In some embodiments, executing the new prompt experiment with a first candidate language model and a second candidate language model of the one or more candidate language models includes concurrently: passing the system prompt, the user prompt, and first values for a plurality of model configuration parameters to a first instance of a score model function implemented by the first candidate language model, generating, via the first candidate language model, a first response to the user prompt by executing first model invocation code included in the first instance of the score model function, passing the system prompt, the user prompt, and second values for the plurality of model configuration parameters to a second instance of the score model function implemented by the second candidate language model, and generating, via the first candidate language model, a second response to the user prompt by executing second model invocation code included in the second instance of the score model function.

In some embodiments, the computer instructions, when executed by the one or more processors, perform operations comprising: receiving, via the graphical user interface, third user input for executing one or more additional prompt experiments using one or more second sets of candidate language models and one or more second sets of system and user prompts, executing the one or more additional prompt experiments in accordance with the third user input, adding, to the graphical user interface, one or more second experiment run container objects corresponding to the one or more additional prompt experiments, displaying, via the one or more second experiment run container objects, one or more second prompt experiment run entries comprising second model execution data associated with the one or more second sets of candidate language models, receiving, via the graphical user interface, the plurality of second user inputs that designate the user-preferred prompt experiment run entry and that save the new prompt experiment and the one or more additional prompt experiments, and inserting, into the version-controlled prompt tracking data structure, the one or more structured prompt experiment records and one or more second structured prompt experiment records corresponding to the one or more second prompt experiment run entries.
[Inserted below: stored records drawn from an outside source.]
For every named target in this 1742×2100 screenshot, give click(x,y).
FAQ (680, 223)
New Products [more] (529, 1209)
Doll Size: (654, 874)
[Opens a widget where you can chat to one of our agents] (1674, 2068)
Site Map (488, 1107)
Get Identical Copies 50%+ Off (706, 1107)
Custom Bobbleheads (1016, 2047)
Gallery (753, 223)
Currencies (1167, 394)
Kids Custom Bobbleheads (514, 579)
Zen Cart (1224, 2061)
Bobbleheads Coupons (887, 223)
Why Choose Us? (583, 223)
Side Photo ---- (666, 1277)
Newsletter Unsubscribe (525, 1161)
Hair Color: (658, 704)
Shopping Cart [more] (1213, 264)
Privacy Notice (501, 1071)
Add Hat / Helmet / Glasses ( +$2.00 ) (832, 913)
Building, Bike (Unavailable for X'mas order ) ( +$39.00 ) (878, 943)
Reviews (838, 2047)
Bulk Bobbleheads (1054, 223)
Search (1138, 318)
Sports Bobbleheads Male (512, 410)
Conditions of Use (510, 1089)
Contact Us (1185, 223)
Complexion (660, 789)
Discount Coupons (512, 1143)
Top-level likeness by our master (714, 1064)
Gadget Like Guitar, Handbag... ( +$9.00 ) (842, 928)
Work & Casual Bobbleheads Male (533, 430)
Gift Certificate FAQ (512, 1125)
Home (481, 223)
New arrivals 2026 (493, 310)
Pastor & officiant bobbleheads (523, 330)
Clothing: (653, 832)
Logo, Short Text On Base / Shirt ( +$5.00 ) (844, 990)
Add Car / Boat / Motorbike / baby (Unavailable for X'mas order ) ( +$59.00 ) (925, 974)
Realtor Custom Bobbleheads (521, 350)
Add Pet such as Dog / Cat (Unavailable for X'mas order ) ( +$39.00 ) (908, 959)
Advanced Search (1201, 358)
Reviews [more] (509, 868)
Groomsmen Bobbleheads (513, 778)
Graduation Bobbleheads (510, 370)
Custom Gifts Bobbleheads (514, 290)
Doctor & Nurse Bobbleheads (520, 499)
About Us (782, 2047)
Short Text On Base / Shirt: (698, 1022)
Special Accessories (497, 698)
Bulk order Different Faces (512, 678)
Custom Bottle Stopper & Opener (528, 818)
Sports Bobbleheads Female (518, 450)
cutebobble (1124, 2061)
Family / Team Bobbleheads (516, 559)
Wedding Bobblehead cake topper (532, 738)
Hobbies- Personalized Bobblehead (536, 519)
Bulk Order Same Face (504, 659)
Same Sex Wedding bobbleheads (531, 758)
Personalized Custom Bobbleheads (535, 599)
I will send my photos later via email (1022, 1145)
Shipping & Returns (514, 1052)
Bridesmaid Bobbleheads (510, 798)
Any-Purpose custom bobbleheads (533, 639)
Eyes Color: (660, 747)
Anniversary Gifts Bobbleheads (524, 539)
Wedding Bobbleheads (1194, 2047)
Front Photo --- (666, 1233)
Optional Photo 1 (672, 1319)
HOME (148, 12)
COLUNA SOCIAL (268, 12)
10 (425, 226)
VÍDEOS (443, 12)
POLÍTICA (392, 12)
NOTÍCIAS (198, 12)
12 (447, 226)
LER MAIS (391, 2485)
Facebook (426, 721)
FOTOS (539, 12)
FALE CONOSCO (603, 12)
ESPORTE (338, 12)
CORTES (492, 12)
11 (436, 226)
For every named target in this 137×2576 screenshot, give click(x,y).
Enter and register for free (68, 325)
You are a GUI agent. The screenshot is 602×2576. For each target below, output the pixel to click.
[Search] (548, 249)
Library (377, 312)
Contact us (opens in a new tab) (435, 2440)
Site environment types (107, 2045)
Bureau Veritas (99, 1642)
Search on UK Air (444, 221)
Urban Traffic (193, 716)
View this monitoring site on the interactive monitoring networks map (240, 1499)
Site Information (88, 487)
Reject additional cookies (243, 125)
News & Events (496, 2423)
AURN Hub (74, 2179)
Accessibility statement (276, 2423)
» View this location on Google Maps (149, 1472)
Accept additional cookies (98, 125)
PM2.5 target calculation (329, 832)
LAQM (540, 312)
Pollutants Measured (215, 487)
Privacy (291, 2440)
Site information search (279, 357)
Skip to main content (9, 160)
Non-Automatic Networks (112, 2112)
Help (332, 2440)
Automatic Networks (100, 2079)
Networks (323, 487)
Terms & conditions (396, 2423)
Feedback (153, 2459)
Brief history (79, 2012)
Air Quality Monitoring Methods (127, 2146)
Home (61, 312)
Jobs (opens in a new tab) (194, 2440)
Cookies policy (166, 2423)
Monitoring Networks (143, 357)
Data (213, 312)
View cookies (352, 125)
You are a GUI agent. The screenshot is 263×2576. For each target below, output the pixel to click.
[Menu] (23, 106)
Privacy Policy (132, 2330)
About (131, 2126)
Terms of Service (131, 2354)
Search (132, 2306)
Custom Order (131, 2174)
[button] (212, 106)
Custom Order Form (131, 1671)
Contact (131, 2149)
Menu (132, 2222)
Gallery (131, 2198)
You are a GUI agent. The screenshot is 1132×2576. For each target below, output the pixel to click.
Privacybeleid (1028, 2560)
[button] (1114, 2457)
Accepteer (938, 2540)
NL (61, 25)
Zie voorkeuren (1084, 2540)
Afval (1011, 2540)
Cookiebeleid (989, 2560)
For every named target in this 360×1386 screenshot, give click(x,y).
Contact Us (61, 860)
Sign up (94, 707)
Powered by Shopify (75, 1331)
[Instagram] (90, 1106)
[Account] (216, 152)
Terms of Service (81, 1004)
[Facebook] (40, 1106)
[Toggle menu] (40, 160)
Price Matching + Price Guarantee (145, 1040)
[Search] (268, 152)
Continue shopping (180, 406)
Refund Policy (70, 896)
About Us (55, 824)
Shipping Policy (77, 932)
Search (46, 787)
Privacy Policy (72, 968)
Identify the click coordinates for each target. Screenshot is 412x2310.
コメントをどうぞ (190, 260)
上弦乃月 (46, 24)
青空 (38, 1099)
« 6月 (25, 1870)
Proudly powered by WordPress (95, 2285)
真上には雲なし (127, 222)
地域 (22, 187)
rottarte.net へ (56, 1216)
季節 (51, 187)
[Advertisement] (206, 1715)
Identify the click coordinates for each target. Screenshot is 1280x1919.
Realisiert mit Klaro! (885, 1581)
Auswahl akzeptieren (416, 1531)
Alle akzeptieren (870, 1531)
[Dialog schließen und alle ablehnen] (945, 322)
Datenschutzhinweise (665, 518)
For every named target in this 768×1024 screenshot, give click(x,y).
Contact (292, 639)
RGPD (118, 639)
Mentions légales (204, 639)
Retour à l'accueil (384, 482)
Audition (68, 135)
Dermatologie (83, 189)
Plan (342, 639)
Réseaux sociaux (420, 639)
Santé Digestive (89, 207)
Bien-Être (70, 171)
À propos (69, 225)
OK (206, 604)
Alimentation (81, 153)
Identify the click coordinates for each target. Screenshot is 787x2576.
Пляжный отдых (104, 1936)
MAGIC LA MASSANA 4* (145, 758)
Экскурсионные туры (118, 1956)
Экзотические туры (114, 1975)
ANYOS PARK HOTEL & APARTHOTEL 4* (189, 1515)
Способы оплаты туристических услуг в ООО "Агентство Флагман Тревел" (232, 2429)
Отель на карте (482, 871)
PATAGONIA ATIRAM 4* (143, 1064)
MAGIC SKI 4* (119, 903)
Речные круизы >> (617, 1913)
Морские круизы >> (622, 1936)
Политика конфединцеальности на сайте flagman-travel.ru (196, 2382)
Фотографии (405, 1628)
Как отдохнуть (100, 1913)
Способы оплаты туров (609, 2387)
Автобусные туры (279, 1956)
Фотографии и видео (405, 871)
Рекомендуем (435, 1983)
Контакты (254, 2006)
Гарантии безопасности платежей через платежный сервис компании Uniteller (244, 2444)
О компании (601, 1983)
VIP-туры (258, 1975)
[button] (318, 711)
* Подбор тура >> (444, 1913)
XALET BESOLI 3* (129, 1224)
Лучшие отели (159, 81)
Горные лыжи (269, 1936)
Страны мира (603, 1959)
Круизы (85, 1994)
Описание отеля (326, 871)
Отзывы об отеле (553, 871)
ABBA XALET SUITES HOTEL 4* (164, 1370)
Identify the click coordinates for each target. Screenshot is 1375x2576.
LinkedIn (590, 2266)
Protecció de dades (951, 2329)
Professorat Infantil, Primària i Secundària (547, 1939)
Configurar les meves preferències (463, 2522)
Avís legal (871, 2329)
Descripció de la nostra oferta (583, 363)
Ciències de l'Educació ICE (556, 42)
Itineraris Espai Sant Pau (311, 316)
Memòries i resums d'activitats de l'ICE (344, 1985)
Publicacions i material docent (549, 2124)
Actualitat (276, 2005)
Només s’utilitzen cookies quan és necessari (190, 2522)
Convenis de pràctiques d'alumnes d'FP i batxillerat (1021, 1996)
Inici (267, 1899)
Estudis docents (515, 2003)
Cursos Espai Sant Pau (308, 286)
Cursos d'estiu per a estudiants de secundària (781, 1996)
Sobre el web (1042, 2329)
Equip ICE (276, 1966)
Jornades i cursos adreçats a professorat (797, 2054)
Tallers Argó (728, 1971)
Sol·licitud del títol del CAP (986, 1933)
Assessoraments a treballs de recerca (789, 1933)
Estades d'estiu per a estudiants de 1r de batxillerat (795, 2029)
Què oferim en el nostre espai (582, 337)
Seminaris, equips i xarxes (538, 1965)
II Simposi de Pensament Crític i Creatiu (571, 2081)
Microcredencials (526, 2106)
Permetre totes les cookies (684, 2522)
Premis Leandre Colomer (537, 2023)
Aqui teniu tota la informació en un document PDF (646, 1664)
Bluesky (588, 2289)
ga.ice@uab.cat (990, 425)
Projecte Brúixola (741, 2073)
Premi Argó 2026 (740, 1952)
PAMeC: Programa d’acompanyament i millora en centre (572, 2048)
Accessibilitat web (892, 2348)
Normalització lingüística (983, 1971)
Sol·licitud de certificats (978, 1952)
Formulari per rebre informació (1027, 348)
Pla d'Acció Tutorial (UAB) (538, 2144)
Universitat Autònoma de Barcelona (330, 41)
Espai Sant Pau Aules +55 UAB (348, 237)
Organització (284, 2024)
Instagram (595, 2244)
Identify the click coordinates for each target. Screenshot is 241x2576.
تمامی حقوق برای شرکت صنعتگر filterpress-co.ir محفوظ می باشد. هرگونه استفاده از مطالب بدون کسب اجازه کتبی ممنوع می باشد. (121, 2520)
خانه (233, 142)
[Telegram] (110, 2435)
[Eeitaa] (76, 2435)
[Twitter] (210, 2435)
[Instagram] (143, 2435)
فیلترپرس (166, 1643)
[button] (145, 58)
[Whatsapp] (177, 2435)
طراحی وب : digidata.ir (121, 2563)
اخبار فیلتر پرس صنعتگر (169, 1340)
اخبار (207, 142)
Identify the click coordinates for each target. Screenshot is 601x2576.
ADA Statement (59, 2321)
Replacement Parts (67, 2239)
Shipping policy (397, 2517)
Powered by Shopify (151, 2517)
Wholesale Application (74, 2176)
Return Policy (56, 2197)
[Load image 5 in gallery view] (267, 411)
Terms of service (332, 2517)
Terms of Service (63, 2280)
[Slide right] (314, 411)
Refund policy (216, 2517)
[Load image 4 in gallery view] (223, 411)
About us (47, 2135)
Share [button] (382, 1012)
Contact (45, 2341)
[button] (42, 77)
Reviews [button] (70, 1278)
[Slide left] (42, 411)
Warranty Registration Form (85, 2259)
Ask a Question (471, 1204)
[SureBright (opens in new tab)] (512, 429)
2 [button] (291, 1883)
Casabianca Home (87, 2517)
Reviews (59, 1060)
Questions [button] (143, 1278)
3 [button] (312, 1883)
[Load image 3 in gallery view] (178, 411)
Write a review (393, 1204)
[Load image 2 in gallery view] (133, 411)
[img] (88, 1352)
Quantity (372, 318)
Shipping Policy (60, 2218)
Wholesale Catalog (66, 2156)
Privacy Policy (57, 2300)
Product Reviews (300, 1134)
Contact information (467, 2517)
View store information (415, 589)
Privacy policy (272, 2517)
In some embodiments, a respective prompt experiment run entry of the one or more prompt experiment run entries corresponds to a respective candidate language model of the one or more candidate language models and includes one or more of: a response generated by the respective candidate language model, a total amount spent by the respective candidate language model to generate the response, a total number of input tokens included in the system prompt and the user prompt, and a total number of output tokens included in the response.

In some embodiments, the respective prompt experiment run entry further includes a selectable option that is selectable to designate the respective prompt experiment run entry as the user-preferred prompt experiment run entry.